I'm up here in winston-salem there's a couple of lowriders around here my homie hose' just got rid of his 80 cutlass on bags and there like a lesabre on some 13's a couple of caddies and some g-bodies around what part u from


----------



## RoLLo6Fo (Apr 14, 2002)

> _Originally posted by PCLoLo_@Oct 21 2004, 06:50 AM
> *I'm up here in winston-salem there's a couple of lowriders around here my homie hose' just got rid of his 80 cutlass on bags and there like a lesabre on some 13's a couple of caddies and some g-bodies around what part u from
> [snapback]2316665[/snapback]​*


im from Lenoir. i have a few amigos that live in winston. is there any good places to roll up there? when i get my 64 done ill need to find some good cruising spots.


----------



## -JP- (Aug 8, 2004)

You say you roll 14"s cause you like it, i roll 22"s cause i like it, everyones not gonna have the same opinion as you


----------



## PCLoLo (Oct 5, 2002)

> _Originally posted by RoLLo6Fo_@Oct 21 2004, 04:32 PM
> *im from Lenoir. i have a few amigos that live in winston. is there any good places to roll up there? when i get my 64 done ill need to find some good cruising spots.
> [snapback]2318038[/snapback]​*


Not really you really catch alot of lowriders on the southside of town and the northside where I'm at did you go to the carshow the recently had in Lenior I went to Scrapefest this year it was aight like 4 lolo in the show but outside there were some bad lo's like one guy from Virginia came down with his baby blue cutlass shit was sweet


----------



## guillen25jlg (Jun 19, 2015)

Were you able to fit the 20x10's with the five inch backspace on the rear of your impala? I want that size on my 69 Caprice and want to make sure they will fit without any modifications.


----------



## Nanu 831 (7 mo ago)

THE509PIMP said:


> all i can say is ''why''


Because that’s what we do in Cali , why even respond if your gonna be a sick !? It’s none of your goddamn bizz “WHY “ asshole !!!


----------

⁂

Answer these questions from the lowrider forum thread:
1. What town does RoLLo6Fo say he is from?
2. What wheel size does -JP- say he rolls?
3. On which car does guillen25jlg want to fit the 20x10's?
The items that follow have no connection to the thread above.

- _Data lines_
⁂

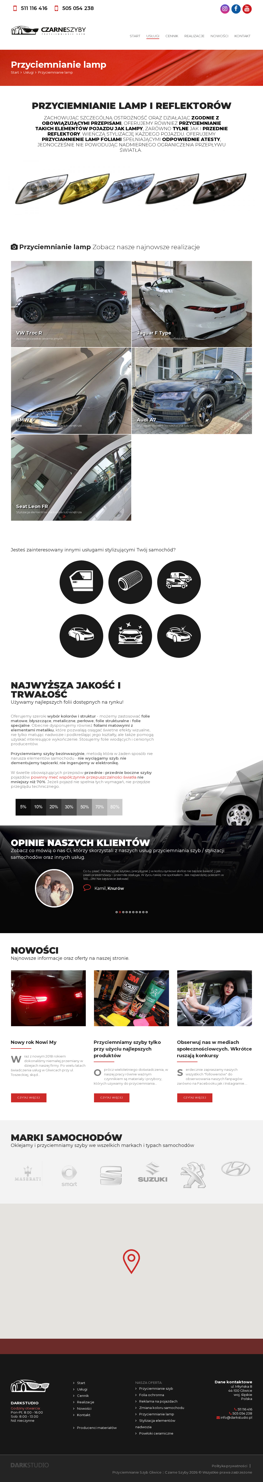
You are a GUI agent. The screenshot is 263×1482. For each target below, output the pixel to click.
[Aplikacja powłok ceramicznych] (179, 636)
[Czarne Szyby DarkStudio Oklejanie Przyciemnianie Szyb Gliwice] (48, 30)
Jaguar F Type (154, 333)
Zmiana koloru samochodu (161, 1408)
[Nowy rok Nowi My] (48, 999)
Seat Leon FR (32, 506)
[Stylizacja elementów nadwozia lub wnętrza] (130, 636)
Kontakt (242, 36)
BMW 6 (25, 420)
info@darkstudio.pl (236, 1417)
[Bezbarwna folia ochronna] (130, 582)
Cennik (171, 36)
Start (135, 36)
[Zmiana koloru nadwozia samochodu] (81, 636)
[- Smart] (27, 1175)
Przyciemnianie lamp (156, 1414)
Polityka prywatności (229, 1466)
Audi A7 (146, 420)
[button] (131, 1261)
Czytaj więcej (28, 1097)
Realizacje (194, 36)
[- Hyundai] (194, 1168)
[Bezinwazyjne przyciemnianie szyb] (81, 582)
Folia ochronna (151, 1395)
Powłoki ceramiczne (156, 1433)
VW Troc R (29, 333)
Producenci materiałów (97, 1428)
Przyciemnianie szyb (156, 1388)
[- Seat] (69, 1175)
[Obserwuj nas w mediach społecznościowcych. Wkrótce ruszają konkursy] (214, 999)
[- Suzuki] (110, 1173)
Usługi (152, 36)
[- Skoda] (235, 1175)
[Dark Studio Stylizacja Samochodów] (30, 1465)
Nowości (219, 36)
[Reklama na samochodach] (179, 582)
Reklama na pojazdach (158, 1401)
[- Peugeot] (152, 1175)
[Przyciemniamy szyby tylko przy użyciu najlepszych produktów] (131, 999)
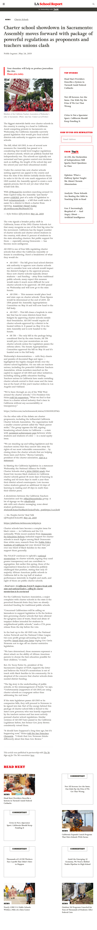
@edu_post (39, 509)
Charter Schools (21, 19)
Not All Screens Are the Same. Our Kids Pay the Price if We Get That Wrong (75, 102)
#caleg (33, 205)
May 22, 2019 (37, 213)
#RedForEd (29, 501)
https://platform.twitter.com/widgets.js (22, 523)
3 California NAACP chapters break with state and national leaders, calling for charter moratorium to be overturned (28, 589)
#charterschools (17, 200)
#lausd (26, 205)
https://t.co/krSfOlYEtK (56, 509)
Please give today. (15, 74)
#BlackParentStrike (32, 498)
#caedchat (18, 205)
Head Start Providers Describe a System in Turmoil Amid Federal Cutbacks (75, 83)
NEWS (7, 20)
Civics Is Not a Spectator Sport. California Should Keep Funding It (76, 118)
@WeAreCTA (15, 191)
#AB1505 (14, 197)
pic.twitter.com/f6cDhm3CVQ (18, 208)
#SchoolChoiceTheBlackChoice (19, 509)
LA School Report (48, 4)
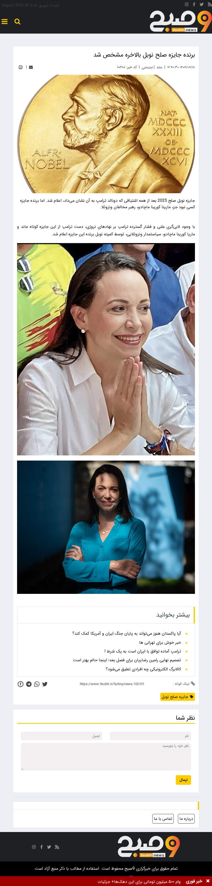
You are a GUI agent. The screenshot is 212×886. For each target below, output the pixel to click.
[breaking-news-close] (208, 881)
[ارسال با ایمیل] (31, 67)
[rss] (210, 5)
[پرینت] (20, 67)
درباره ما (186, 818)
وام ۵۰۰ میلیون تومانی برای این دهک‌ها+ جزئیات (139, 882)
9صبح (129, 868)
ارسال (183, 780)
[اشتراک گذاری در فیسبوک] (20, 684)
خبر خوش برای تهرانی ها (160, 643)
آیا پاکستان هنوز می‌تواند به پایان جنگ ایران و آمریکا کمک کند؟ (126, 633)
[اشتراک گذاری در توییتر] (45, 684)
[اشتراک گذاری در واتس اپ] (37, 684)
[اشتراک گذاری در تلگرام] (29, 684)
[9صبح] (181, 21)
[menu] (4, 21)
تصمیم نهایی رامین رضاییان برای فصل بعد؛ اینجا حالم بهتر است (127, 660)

⁂

- _Full response_
1. Lenoir
2. 22"s
3. His 69 Caprice